[BEGIN]
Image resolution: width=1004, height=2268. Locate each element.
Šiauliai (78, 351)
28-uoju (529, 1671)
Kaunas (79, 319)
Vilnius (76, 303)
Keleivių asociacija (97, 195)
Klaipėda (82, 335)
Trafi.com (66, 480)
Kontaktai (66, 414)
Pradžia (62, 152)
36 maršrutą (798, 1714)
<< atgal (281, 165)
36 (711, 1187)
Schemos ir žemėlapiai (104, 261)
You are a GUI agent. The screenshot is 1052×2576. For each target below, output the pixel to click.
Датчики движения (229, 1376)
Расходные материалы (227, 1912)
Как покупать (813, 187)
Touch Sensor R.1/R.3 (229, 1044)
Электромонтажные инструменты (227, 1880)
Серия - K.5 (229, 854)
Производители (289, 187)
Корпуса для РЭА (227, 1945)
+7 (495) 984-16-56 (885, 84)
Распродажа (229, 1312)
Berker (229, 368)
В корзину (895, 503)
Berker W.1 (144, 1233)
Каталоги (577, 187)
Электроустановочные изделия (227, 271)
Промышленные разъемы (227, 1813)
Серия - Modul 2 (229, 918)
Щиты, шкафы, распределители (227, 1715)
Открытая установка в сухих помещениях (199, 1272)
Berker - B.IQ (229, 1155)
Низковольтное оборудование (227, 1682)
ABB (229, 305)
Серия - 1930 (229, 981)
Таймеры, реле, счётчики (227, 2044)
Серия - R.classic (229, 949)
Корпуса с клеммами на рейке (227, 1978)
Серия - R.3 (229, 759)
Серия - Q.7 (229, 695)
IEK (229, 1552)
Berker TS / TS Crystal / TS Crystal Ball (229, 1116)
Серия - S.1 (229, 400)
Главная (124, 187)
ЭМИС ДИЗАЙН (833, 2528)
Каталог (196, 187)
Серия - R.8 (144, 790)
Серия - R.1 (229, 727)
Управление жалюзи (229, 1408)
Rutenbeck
[END]
## Stated exercise
Gather every line of the material above that contains the string "Корпуса", treating uppercase and lowercase letters as different.

## Output for this exercise
Корпуса для РЭА (227, 1945)
Корпуса с клеммами на рейке (227, 1978)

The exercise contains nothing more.